INSTRUÇÃO >> Repita fielmente as linhas das entradas, começando pela que contém "This screenshot has width=1565, height=821." e terminando no fim das entradas, com as duas extremidades incluídas. Deixe as imagens fora da resposta.

━━━ A ENTRADA ━━━

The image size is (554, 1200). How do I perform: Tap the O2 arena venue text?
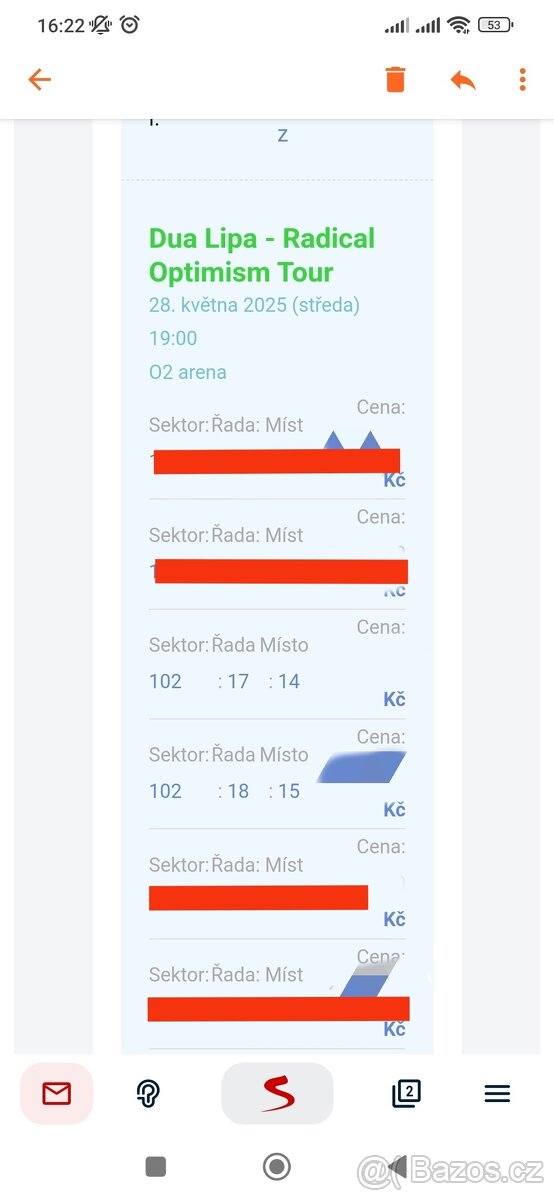coord(188,372)
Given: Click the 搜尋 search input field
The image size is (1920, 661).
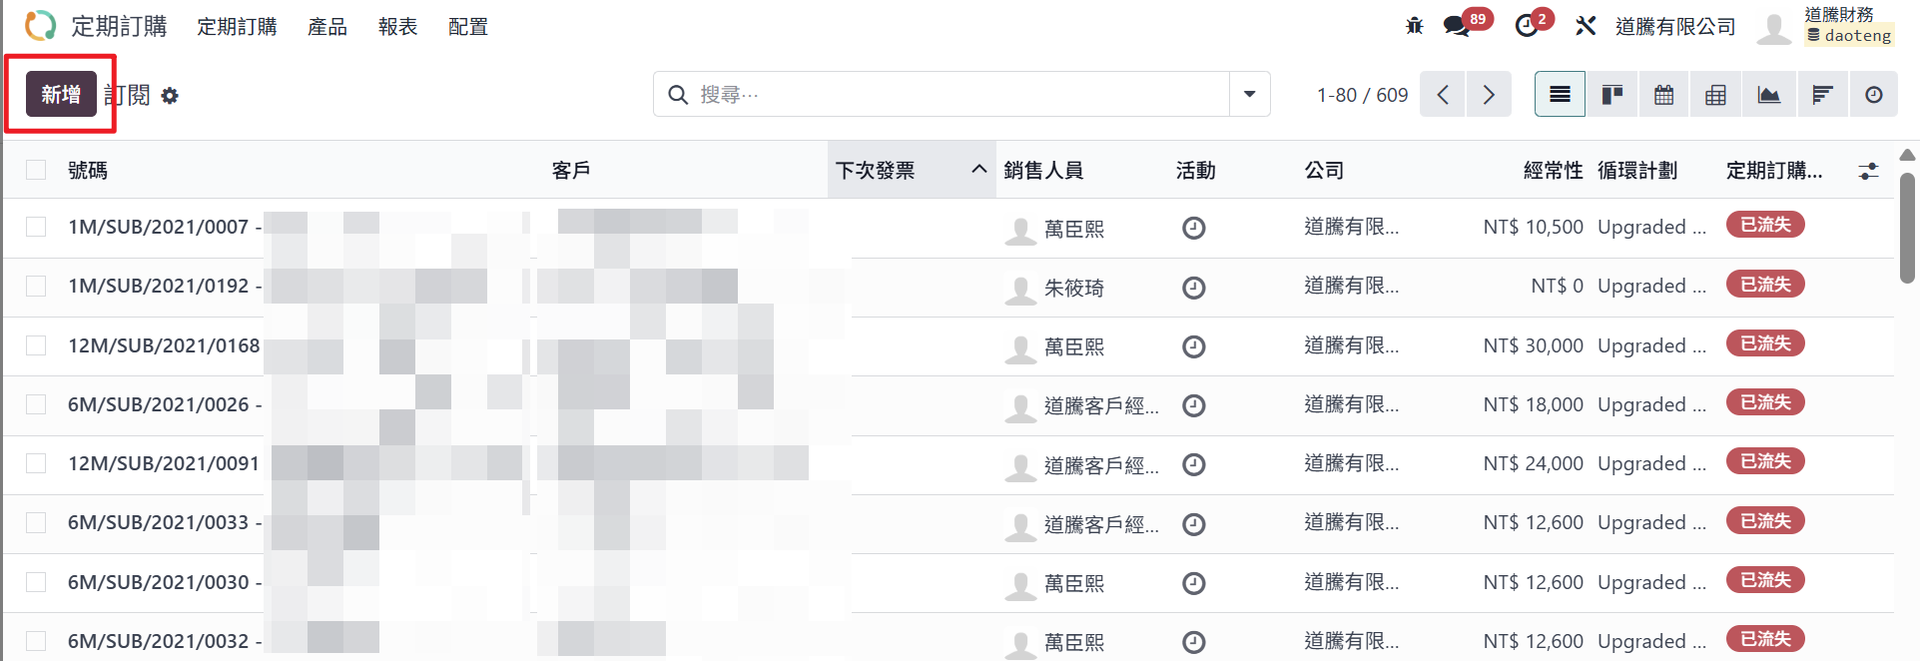Looking at the screenshot, I should click(950, 94).
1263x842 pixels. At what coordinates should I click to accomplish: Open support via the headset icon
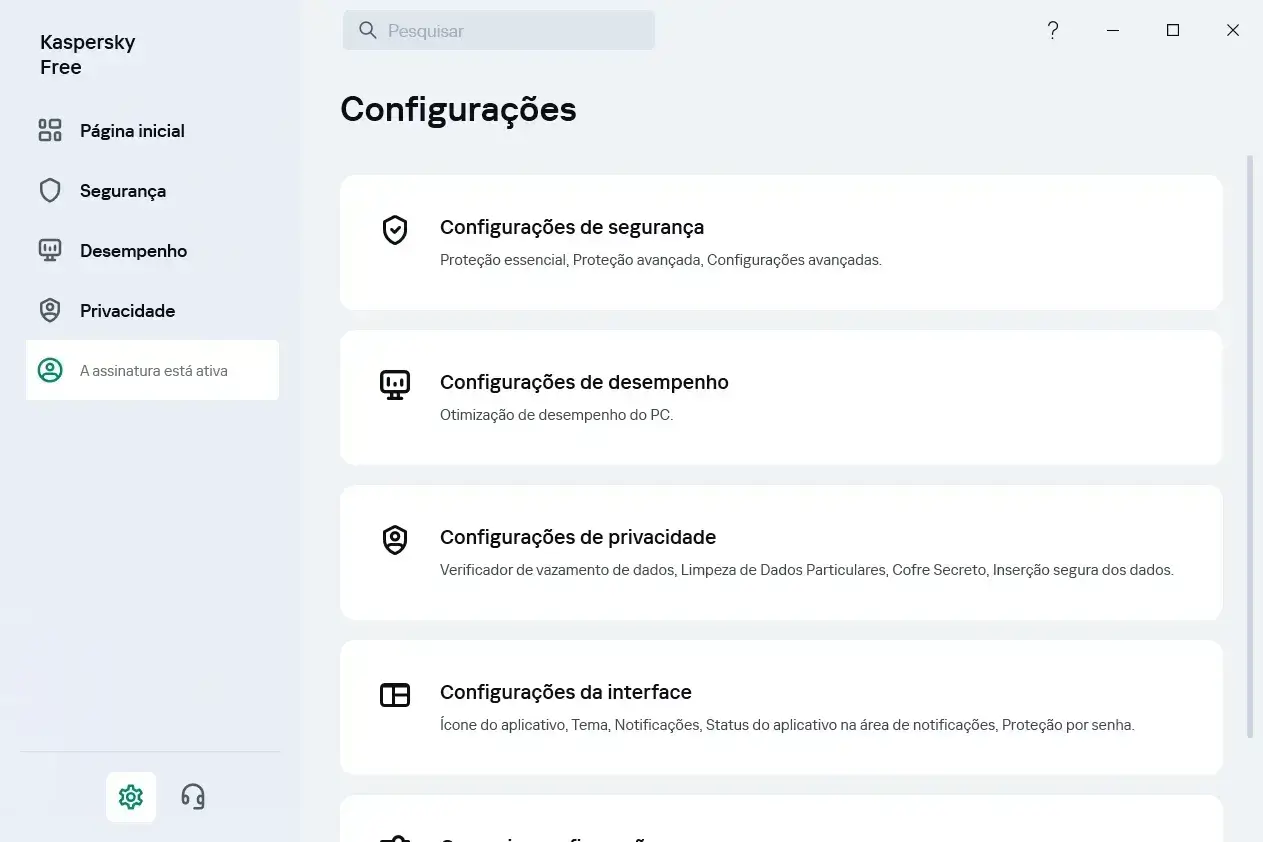coord(193,797)
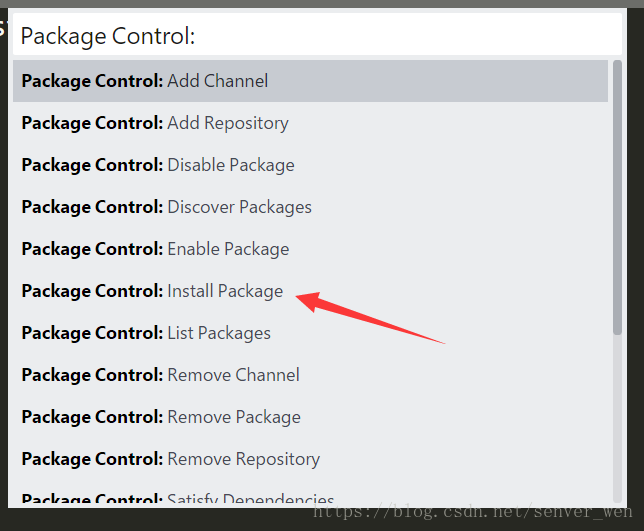Run the Disable Package command

pos(310,165)
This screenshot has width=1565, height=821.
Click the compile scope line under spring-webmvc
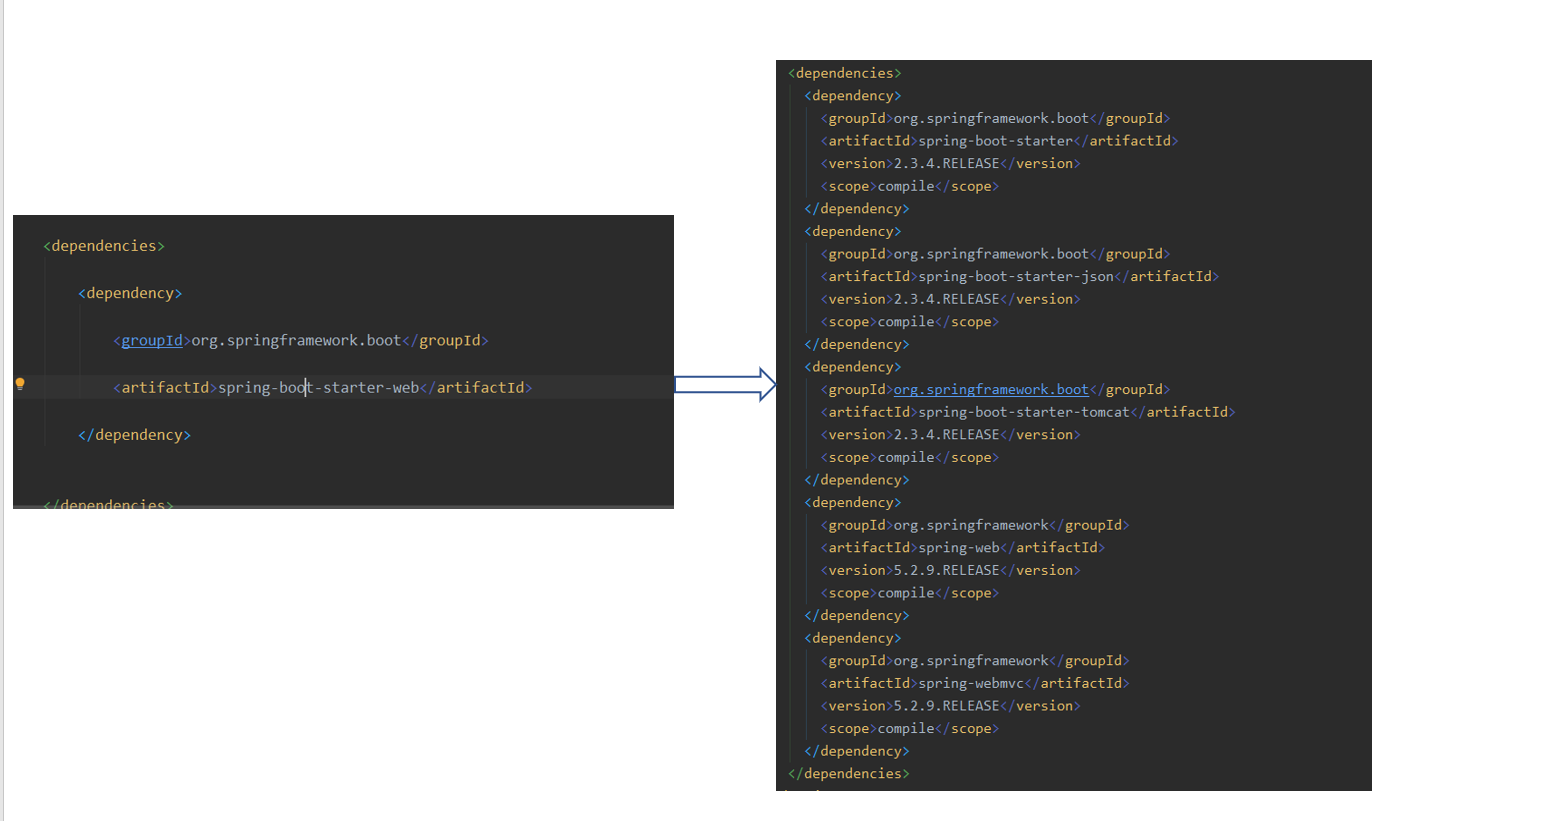click(909, 729)
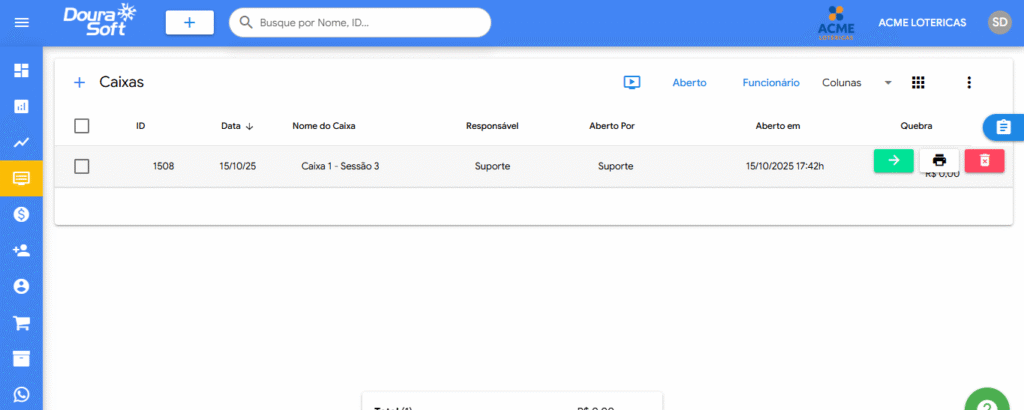The image size is (1024, 410).
Task: Open the hamburger navigation menu
Action: (x=21, y=22)
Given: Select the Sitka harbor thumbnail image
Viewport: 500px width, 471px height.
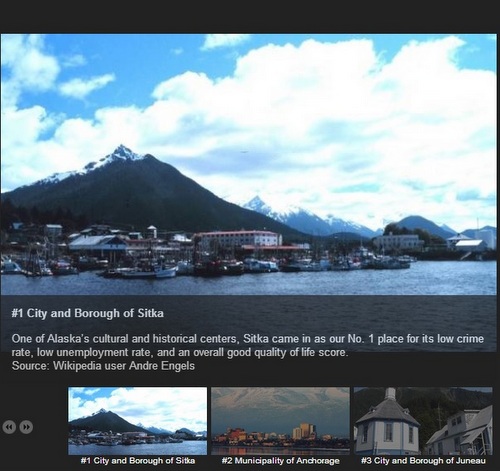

━━━

RESPOSTA COMPLETA >>
This screenshot has width=1565, height=821.
Click the compile scope line under spring-webmvc
click(909, 729)
The image size is (1024, 410).
Task: Open the hamburger navigation menu
Action: (x=21, y=22)
Given: Select the Sitka harbor thumbnail image
Viewport: 500px width, 471px height.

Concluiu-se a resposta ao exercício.